Betreffend die weiteren Ausführungen, es liege eine Inländerdiskriminierung des Beschwerdeführers vor, wird gemäß § 43 Abs. 2 VwGG auf das hg. Erkenntnis vom 15. September 2011, Zl. 2011/17/0200, verwiesen. Aus den dort angestellten Überlegungen ist auch aus den in diesem Zusammenhang in der Beschwerde vorgetragenen Argumenten für den Standpunkt des Beschwerdeführers nichts zu gewinnen.

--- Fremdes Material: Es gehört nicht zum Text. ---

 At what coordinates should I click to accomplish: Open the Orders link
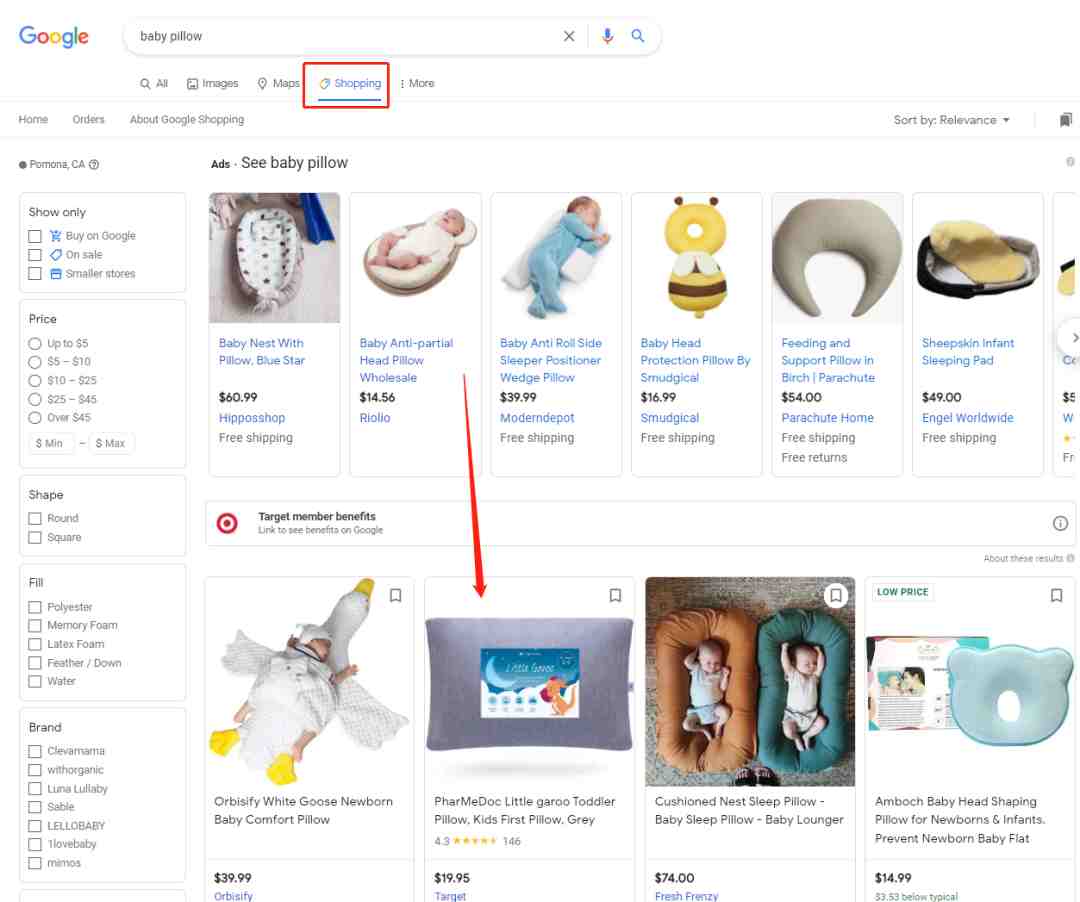pos(88,119)
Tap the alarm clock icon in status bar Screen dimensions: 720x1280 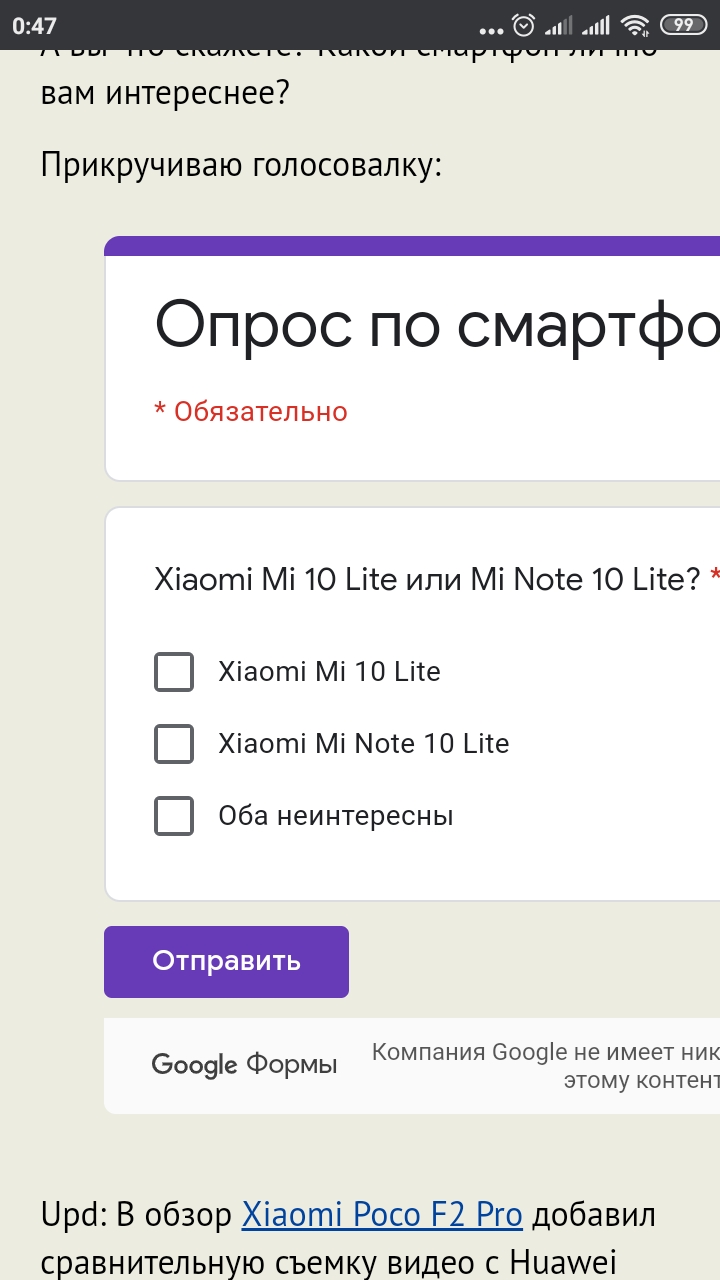pos(523,25)
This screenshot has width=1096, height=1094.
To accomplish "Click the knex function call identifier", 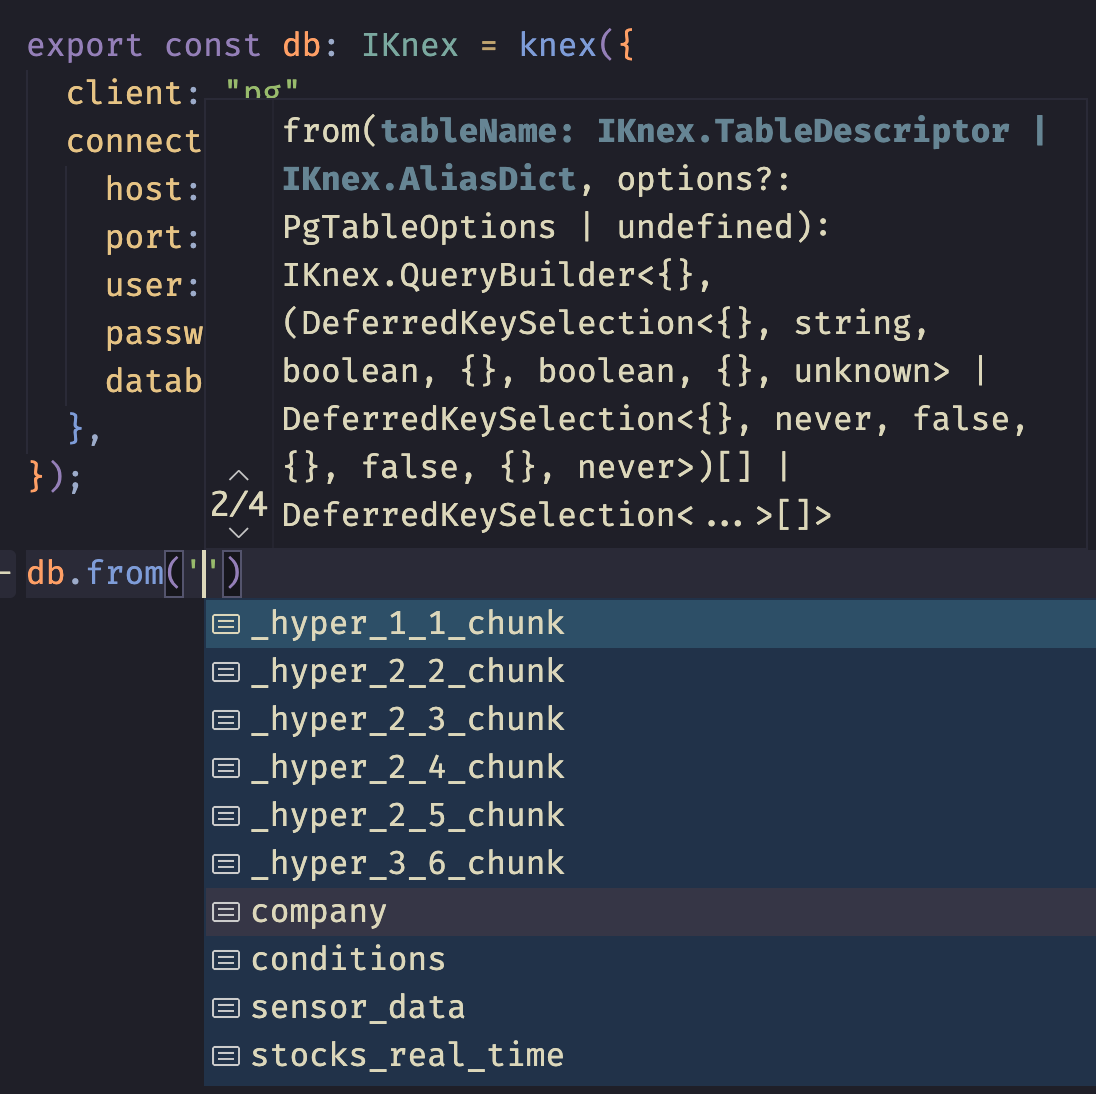I will [x=556, y=45].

Soweit in der Beschwerde das Vorliegen eines Verbotsirrtums gemäß § 5 Abs. 2 VStG geltend gemacht wird, ist auf die eingehende Begründung der belangten Behörde zu verweisen. Wenn im Gutachten P. ungeachtet der (dem Beschwerdeführer auch bekannten) Tatsache, dass ein Betrag von bis zu 20 Euro lukriert werden kann, die Aussage getroffen wird, dass es sich nicht um einen Glücksspielautomaten handle, stellt diese Aussage ohne nähere Erläuterung eine bloße Rechtsbehauptung dar, deren mangelnde Begründung auch dem Beschwerdeführer hätte auffallen müssen. Gutachten, deren Schlussfolgerungen in derart eklatanter Weise unschlüssig sind, sind nicht geeignet, einen entschuldbaren Verbotsirrtum zu begründen (vgl. das hg. Erkenntnis vom 20. Juli 2011, Zl. 2011/17/0136). Wie der Verwaltungsgerichtshof in seinem Erkenntnis vom 22. Februar 2006, Zl. 2005/17/0195, dargelegt hat, ist gerade dann, wenn bewusst eine Konstruktion gewählt wird, mit der die rechtlichen Möglichkeiten bis zum Äußersten ausgereizt werden sollen, eine besondere Sorgfalt hinsichtlich der Erkundigung über die Rechtslage an den Tag zu legen (vgl. auch das hg. Erkenntnis vom 7. Oktober 2010, Zl. 2006/17/0006).

Die Beschwerde war daher gemäß § 42 Abs. 1 VwGG als unbegründet abzuweisen.

Die Kostenentscheidung gründet auf den §§ 47 ff VwGG in Verbindung mit der VwGH-Aufwandersatzverordnung 2008, BGBl. II Nr. 455.